Sosyal devlet sizin güvenceniz olacak. Tarlada bahçede çalışan kadınlar. Gençler, onların da bütün sosyal güvenlik primlerini devlet ödeyecek. Zamanı geldiğinde kadınların tamamı emeklilik hakkını kavuşmuş olacak. Böylece kırsal ve köyler boşalmayacak” ifadelerini kullandı.
Öğretmenlerin atama beklediğini dile getiren Kılıçdaroğlu, “Bütün köy okullarını açacağız. Cumhuriyetin 100’üncü yılında 100 bin öğretmen ataması yapacağız. Böylece kırsalda çocuğunu okula göndereceğim diye kentin merkezine gelmeyecek, öğretmen orada olacak. Okul orada olacak, dolayısı ile evladını rahatlıkla okula gönderecek” dedi.

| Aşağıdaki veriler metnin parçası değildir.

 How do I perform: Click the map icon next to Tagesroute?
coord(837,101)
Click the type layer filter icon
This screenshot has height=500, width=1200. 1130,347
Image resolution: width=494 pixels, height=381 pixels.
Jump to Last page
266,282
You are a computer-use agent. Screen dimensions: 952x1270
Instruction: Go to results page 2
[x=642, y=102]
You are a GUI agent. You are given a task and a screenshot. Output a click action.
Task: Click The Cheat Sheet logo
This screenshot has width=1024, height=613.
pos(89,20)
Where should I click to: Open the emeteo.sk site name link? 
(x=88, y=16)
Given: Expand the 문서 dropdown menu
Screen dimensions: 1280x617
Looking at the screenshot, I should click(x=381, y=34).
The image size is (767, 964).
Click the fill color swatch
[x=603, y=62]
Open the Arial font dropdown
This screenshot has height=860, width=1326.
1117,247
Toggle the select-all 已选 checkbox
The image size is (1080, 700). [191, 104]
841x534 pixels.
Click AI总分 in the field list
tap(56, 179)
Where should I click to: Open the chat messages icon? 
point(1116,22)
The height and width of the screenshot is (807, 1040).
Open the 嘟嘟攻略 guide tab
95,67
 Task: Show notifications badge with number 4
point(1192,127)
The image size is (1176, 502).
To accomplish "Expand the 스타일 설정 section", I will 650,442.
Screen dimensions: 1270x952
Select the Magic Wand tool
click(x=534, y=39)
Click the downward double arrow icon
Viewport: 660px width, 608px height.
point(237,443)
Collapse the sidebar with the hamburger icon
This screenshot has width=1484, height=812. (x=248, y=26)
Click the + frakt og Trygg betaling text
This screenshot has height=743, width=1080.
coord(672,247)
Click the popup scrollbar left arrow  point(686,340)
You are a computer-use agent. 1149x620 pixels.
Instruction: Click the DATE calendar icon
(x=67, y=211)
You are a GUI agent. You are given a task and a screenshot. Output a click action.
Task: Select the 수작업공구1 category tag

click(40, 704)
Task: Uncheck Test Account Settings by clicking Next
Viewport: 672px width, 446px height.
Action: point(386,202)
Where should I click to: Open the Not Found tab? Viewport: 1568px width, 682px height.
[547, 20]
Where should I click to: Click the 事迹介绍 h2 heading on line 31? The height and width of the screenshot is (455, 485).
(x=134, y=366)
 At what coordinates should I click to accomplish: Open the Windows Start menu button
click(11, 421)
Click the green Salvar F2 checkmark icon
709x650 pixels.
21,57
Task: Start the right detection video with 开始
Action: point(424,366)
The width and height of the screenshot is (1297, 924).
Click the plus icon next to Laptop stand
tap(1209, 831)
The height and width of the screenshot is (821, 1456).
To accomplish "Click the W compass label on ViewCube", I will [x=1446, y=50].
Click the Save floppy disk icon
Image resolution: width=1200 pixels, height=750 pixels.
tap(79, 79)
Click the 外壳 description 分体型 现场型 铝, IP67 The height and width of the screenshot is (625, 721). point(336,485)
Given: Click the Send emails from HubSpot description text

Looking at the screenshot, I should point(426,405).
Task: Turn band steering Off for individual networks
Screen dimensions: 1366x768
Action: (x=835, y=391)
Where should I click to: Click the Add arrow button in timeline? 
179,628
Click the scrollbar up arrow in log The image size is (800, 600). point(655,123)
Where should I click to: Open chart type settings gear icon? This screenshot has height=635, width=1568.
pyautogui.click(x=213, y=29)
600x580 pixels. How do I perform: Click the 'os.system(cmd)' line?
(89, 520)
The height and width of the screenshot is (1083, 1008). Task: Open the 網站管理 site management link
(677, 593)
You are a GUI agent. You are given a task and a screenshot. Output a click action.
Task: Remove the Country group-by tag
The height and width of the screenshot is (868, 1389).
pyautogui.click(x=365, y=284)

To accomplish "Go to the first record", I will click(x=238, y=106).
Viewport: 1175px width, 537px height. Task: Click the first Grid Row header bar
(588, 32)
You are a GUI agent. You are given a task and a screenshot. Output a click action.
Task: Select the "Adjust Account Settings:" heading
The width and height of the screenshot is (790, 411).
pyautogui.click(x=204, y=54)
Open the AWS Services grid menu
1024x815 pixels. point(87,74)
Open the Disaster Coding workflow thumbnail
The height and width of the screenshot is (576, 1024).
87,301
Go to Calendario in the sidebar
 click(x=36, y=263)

“KÖYLER ÜRETİM MERKEZİ OLACAK”
Kırsalda sadece öğretmen değil, imam ve ziraat teknisyenleri olacağını belirten Kılıçdaroğlu, “Hayvancılık yapılıyorsa veteriner de olacak. Köyler üretim merkezi olacak. Hiç bir üretici zarar etmeyecek. Buğday et, canlı havyan, arpa, mısır dışarıdan geliyor. Türkiye cennet gibi bir ülke. Yedi iklim var bizde. Çalışan insanlarımız var. Toprağımız var, suyumuz var. Her şeyimiz var ama çiftçiyi toprağa küstürdükleri için ekip biçemiyorlar. Emin olun bu ülkeye baharları getireceğiz” diye konuştu.
5 milyon 300 bin gencin ilk kez oy kullanacağını belirten Kılıçdaroğlu, “Gençler benim umudum sizsiniz. 5 milyon 300 bin genç ilk kez gidecek, sandıkta oy kullanacak. Gençler demokrasiyi bu ülkeye getirecek. Otoriter yönetimi değiştirecek. Gençlerin Türkiye ve dünya siyasi tarihine bırakacağı çok önemli bir armağan olacak. Millet İttifakı’na vereceğiniz bir oyun ne kadar değerli olduğunu unutmayın” hatırlatmasında bulundu.
Türkiye’deki sığınmacılar konusuna da değinen Kılıçdaroğlu, “Bizler yetki verdiğiniz zaman en geç iki yıl içinde bütün Suriyeli kardeşlerimizi Suriye’ye geri göndereceğiz. Yani yollayacağız Suriye’ye. Kaç yıldır ev sahipliği yapıyoruz. Eyvallah. Ama artık yeter. Onlar kendi ülkelerinde daha mutlu olurlar. Irkçılık yapmadan onların yollarını, köylerini okullarını, evlerini kreşlerini AB fonları ile yapacağız. Bizim müteahhitlerimiz yapacak. Götüreceğiz yerleştireceğiz oraya. Dolayısı ile bizim gençlerimiz iş, güç sahibi olacak. Bizim gençlerimiz çalışacak” dedi.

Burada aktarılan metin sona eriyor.